The Witcher 3's Wind Is Beautiful

Image: FeuerTin

There are a lot of things that keep me coming back to The Witcher 3, but few are as effective — or as quaint — as the game's wind.

Yes, the game looks gorgeous by traditional reckoning. The textures, the lighting, the animation, it's a good-looking video game by video game standards. But there are a lot of good-looking video games set in vast open worlds that I don't revisit all the time and just sit back, sigh deeply and let wash over me like The Witcher 3's, and that's because their worlds don't feel as alive as Geralt's.

Image: FeuerTin

Consider open world games, from Skyrim to GTA V. They're big, beautiful games, but once I complete their main storylines I rarely revisit them, because without a narrative impetus pushing me along their roads and over their mountains, the worlds feel flat and empty. Not of things to do (especially if you make videos on the internet) but in the sense that without something pushing me along I quickly find they have become lifeless Video Game Spaces, and not a little self-contained universe I could get lost in.

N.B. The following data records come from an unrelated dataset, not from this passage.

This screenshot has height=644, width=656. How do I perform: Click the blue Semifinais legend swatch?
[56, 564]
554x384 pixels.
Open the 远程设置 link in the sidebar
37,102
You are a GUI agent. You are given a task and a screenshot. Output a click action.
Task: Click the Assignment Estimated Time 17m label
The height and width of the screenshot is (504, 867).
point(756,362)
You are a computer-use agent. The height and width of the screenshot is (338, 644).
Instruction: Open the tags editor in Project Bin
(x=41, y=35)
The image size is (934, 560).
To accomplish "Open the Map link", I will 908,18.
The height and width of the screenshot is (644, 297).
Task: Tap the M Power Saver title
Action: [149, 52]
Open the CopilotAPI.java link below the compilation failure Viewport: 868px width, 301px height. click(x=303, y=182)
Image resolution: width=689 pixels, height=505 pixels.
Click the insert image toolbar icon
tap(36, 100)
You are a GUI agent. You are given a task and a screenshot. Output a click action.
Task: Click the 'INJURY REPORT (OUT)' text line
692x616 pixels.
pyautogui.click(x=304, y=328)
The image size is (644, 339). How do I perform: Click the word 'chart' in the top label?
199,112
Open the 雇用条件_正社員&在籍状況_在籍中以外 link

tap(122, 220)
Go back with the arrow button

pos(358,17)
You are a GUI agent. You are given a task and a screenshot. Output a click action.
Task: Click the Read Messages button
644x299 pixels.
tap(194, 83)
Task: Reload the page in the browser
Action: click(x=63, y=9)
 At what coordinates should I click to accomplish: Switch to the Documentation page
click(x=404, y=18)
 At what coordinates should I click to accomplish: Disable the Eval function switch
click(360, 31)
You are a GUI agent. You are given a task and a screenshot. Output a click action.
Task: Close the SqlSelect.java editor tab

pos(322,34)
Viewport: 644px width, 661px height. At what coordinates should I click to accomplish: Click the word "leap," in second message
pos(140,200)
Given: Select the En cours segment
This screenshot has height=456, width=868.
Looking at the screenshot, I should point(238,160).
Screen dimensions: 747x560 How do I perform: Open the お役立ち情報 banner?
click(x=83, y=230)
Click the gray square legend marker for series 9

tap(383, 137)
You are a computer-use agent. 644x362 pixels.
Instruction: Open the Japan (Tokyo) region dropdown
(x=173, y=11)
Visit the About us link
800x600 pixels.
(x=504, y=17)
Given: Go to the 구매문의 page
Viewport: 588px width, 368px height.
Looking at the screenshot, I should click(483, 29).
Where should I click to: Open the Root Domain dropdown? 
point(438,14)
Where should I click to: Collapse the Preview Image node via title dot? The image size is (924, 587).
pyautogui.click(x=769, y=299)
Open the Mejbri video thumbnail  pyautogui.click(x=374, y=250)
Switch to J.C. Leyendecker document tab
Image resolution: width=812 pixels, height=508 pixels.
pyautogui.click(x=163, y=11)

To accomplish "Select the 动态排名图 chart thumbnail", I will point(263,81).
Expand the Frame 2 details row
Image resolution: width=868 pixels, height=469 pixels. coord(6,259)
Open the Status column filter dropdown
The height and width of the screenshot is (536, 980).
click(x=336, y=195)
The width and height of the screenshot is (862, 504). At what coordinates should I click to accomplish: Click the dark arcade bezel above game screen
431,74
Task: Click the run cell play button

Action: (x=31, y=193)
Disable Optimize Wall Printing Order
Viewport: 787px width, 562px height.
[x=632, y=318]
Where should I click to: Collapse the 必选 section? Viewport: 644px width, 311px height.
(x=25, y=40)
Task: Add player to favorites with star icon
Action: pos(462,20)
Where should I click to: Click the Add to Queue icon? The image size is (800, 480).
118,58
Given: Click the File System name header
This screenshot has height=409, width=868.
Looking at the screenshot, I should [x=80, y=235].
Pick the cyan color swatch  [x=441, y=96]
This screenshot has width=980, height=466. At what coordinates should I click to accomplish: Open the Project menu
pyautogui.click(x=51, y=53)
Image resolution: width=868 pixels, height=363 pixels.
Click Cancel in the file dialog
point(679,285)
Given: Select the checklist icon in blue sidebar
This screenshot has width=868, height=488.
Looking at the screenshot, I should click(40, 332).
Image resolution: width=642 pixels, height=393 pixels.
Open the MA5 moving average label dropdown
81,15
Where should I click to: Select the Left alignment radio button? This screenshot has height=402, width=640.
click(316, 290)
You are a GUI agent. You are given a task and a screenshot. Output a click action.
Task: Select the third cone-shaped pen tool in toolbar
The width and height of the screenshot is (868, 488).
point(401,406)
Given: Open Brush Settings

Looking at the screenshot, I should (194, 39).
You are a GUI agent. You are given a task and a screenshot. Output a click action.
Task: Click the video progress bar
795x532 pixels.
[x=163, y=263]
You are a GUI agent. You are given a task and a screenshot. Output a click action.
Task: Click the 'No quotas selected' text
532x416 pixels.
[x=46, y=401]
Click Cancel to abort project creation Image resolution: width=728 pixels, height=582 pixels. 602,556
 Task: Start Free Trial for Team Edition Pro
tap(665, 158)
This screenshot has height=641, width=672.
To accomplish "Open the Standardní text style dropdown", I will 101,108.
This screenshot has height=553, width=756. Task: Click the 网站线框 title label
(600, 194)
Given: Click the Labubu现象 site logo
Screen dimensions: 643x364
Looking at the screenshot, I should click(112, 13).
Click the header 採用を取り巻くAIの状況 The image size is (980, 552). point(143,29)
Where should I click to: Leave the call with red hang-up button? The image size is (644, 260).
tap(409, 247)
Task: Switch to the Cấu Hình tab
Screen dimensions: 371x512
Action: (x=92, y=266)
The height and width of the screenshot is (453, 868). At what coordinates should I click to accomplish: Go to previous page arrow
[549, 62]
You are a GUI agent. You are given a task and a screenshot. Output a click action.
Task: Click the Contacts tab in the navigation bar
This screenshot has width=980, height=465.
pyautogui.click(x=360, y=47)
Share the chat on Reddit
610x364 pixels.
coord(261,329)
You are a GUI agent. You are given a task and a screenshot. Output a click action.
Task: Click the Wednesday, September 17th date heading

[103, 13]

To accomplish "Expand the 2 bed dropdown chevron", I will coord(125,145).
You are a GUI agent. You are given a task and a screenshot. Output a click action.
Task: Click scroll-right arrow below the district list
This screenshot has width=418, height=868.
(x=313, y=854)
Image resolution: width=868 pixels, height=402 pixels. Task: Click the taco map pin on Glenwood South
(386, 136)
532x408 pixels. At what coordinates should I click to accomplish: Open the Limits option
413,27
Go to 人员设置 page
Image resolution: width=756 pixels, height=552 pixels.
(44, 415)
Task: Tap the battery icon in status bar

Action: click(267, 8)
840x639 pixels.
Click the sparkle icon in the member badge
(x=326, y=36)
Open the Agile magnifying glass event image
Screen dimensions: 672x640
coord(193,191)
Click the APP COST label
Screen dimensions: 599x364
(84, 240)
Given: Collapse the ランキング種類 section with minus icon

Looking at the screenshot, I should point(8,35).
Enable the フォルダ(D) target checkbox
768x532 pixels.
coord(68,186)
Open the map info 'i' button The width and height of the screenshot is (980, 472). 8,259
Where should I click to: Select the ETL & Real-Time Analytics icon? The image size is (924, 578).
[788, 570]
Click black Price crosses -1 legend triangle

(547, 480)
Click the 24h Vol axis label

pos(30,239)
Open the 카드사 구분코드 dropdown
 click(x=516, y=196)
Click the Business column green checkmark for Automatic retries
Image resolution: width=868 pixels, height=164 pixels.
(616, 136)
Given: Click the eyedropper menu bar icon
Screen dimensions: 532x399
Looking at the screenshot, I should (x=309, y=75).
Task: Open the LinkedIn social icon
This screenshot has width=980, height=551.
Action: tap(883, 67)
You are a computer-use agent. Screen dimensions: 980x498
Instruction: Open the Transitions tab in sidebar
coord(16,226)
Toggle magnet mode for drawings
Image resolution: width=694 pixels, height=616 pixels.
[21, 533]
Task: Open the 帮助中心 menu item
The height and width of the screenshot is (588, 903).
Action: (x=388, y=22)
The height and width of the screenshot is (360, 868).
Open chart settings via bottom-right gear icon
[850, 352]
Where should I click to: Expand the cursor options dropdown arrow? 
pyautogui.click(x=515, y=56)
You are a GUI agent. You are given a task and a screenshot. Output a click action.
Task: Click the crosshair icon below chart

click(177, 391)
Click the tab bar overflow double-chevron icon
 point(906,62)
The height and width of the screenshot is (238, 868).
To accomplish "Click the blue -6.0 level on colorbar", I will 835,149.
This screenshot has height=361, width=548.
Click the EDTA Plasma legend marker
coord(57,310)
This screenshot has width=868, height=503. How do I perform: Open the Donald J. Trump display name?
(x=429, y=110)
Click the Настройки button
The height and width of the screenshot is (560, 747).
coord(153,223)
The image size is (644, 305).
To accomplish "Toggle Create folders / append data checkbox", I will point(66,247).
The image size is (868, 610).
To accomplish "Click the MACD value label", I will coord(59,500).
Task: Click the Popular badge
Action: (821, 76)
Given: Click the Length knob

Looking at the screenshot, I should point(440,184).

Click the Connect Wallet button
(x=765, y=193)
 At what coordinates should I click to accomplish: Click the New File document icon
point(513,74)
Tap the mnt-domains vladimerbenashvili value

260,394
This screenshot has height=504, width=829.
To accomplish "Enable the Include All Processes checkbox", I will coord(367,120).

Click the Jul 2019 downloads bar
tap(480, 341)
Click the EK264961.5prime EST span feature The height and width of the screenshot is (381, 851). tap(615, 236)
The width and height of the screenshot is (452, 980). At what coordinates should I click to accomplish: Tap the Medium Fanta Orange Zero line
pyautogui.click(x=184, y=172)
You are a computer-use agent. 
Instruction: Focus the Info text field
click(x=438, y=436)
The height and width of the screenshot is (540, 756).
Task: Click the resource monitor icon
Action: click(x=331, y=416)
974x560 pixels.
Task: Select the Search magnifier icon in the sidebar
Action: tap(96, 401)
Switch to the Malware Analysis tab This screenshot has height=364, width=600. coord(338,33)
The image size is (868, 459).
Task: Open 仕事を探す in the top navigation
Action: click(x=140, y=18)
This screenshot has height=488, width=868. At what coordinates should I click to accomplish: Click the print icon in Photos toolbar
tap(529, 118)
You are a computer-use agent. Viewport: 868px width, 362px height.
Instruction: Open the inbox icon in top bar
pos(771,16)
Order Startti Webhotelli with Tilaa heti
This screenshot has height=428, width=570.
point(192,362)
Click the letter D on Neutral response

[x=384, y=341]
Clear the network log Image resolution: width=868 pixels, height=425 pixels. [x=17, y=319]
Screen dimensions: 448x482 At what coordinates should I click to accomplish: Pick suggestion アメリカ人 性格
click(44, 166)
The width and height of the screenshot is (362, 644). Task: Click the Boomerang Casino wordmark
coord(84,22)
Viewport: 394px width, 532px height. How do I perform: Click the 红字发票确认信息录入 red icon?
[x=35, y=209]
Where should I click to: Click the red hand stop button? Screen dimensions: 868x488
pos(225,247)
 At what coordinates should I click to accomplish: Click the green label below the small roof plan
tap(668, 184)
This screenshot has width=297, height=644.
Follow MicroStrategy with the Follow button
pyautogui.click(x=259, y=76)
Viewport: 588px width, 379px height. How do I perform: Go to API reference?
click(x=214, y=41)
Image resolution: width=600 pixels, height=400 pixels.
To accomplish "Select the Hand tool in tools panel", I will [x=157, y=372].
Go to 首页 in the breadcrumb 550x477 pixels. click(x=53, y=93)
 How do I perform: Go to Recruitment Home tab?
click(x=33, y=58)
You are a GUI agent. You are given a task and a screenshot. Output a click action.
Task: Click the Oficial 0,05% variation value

Now look at this shit. Look at this wind. Look at how it swirls around the player, moves the trees, sways the grass. There's an audio element to it, with all that whooshing, and it affects the game's lighting as well as the sun flickers and dances across the ground while trees move overhead.

There are 3D models and a floor here, like there are in any other game, but the wind in The Witcher 3 is filling the space between it all. It breathes life into a static place. It is, in many ways, the energy bringing the world of The Witcher 3 to life in a way no other video game has ever managed.

Of course, it's not for everyone.

There are even mods out there designed to turn it down! (Though it still looks amazing).

Even I'll admit that, as much as I enjoy it, the wind in The Witcher 3 can be a bit much at times. But like...come on. It's a world full of elves and monsters and magic. I think we're entitled to some excessive gusts if the art team thinks it makes the game look good.

So here we are, talking about how a video game's wind has kept me coming back to it long after its story had run dry. Wind! Of all the things. Some damn wind. You can't even see it. We're technically just admiring a bunch of trees and hair whooshing around.

Yet I love firing The Witcher 3 up once or twice a month and just riding around, enjoying the world. Long strolls along a beach, a quick ride through the mountain paths of Skellige, it's a video game where I know combat and challenge is there if I want it, but I usually just seek out moments of beauty and solitude with the sun slipping over the hills and the wind literally at Geralt's back.


    That wind mod, why can't we have it on PS4? The original wind was a bit over the top.

    Wind and other things like that are important in games like this. I feel like wind was lacking in Skyrim for example but it seemed to be quite nice in Oblivion.

    It seems like a small thing but it was one of the things that really immersed me in the world in Oblivion. Running to an Inn during a windy storm during the night was a great feeling.

    Okay gamers, I think we need to sit down and have a talk.

    There are far too many articles that are flagrant mental masturbation over Witcher 3. It was a good game, and has some great parts, but we've got to stop treating it as though it's the best, most amazing video game ever created and everything in it is amazing and it has absolutely zero flaws.

    It's an excellent game, but it's not without its issues... and when people begin talking about how amazing the artificial wind in the game is, I think we've crossed into problematic territory.

      Can you just let people enjoy a little detail without having to to be the "well actually!", guy.

      Don't see the point in getting all negative when gamers are point out what they like in a game.

      There's already too much politically correct crap around these days it's a nice change to just see a good old "I liked this", article.

        Surely 'a good old "I liked this" article' is more politically correct than constructive criticism?

        People like Witcher 3 and that's cool. Heck, I I think it's a great game too. But trying to find every little thing to go "wasn't this amazing, man Witcher 3 is totally the best game and everyone loves it because it's so great" is really wearing thin, especially since there's been quite a few articles like this in recent times on Kotaku.

        To be honest, I'd much rather see an article providing some good, accurate and on-point criticism of Witcher 3 to highlight what it got wrong and how it could be improved, rather than praising increasingly trivial aspects of its design.